A Mendoza, principal vignoble argentin, la crise financière et économique subit par le pays renchérit le coût des matières premières, mais pourrait donner un coup de fouet aux exportations. De nombreuses caves ont stoppé leurs investissements et le marché intérieur souffre.
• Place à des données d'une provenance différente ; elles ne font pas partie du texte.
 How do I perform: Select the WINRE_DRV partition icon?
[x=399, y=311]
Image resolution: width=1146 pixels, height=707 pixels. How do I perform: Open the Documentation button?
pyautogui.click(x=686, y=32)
Fin 2001, les fêtes de fin d'année approchent, période faste pour les vignerons de Mendoza. Cette région regroupe 70 % des 208 000 ha du vignoble argentin. Mais les 19 et 20 décembre, leurs compatriotes sont descendus dans les rues des grandes villes pour clamer leur exaspération face à la crise dans laquelle le pays s'enfonce depuis quatre ans : vingt morts en deux jours et cinq présidents de la République en deux semaines. ' S ur les quinze derniers jours du mois, nous n'avons rien vendu , indique Daniel Immacolato, responsable des exportations chez Chandon, bodega française installée à Mendoza depuis des décennies. En 2001, nous avons commercialisé 16 millions de bouteilles, soit 1 million de moins que l'année précédente. '
Depuis, le marché intérieur n'a guère repris d'énergie. Il reste en deçà de ce qu'il est habituellement, soit une consommation de 36 à 37 l par an et par habitant. Le pouvoir d'achat des Argentins s'écroule. Au cours du mois de janvier, la baisse de la consommation dans le pays était de 8 % et, depuis, elle n'a pas cessé de s'accentuer. ' Elle concerne tous les types de vins ', commente Carlos Oviedo, de l'Institut national vitivinicole. Et cela va apparemment durer. Du côté de la production, les vendanges 2002, qui viennent de s'achever, ont donné 1 406 millions de tonnes de raisins. Un chiffre en baisse de 17 % sur 2001, notamment en raison des orages de grêle qui se sont abattus pendant l'été sur toute la région.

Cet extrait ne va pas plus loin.